▶ Activity:
From the entries below, gather every line containing the string "computer".

___

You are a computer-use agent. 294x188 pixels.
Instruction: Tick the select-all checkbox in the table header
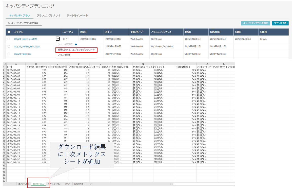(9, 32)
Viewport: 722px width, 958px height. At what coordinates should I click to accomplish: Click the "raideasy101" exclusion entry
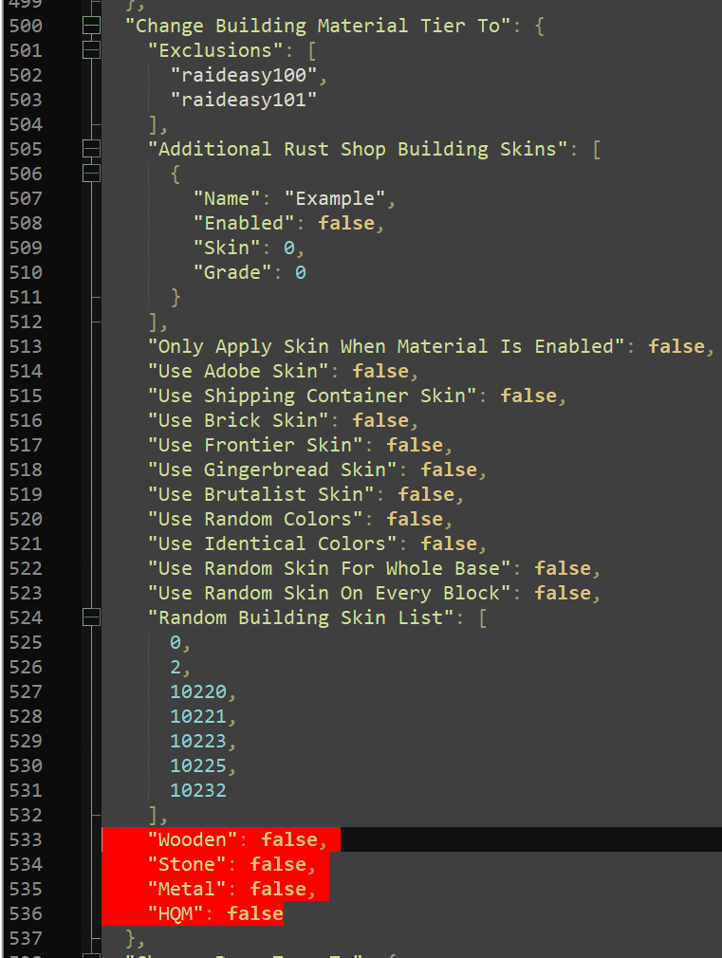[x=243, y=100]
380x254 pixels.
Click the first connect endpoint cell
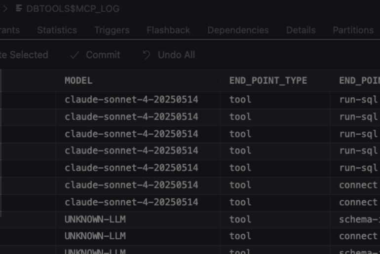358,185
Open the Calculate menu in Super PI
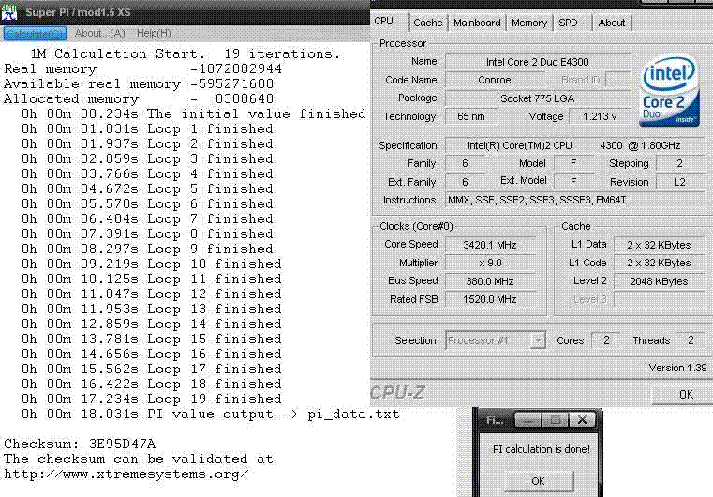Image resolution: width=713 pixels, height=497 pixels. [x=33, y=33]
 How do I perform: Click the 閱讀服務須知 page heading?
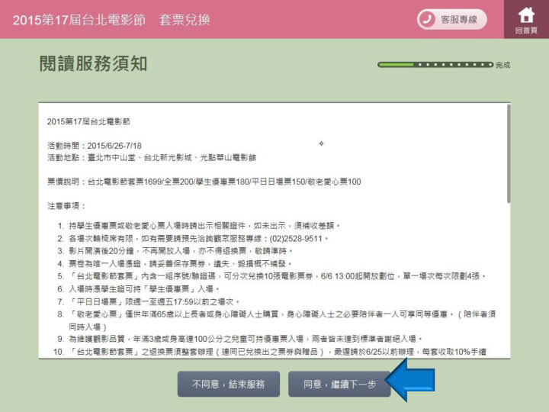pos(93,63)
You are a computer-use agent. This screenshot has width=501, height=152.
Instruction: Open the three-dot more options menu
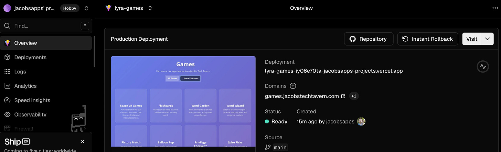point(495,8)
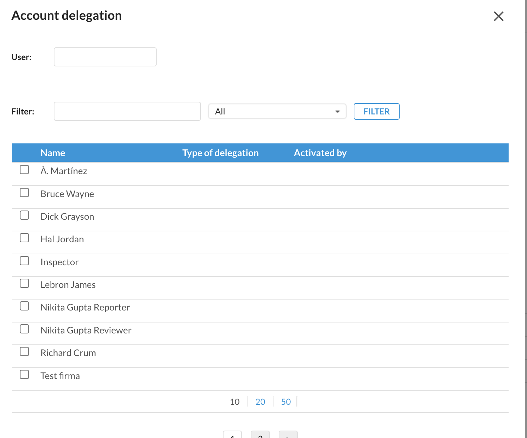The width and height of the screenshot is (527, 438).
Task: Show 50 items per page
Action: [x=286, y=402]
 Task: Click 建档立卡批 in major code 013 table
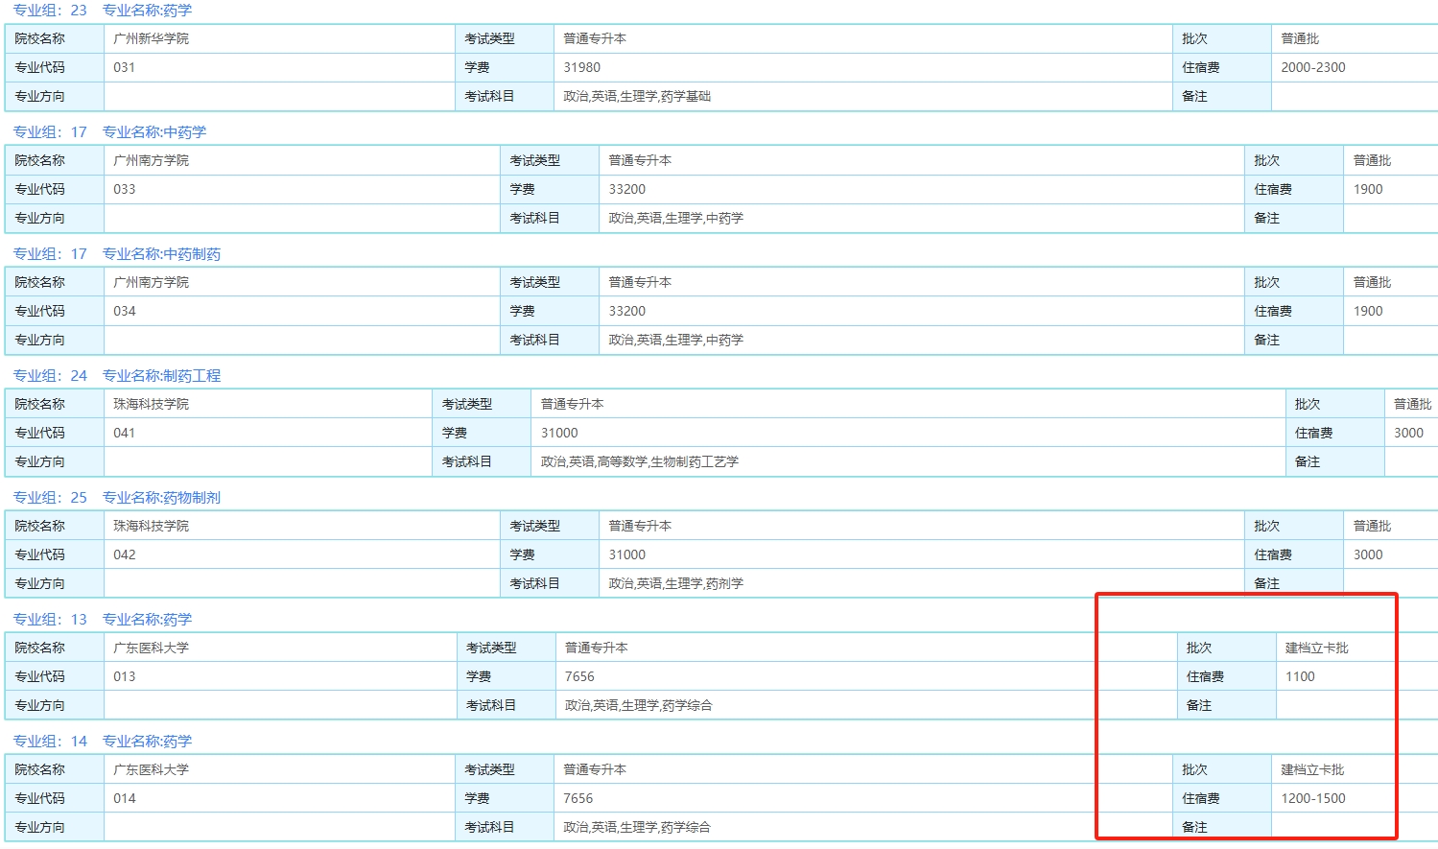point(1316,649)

___

▶ Task solution:
You are a computer-use agent. 294x188 pixels.
You are a computer-use agent. This screenshot has width=501, height=152.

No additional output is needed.